ASSIGNMENT: Transcribe the records below. Leave every word as it is.

RECORDS PROVIDED:
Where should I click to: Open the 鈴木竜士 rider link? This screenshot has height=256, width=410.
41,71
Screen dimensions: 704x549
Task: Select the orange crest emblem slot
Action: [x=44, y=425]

SOLUTION FOR THIS TASK:
Where should I click to: Open the 鈴木竜士 rider link? This screenshot has height=256, width=410.
41,71
Screen dimensions: 704x549
Task: Select the orange crest emblem slot
Action: [x=44, y=425]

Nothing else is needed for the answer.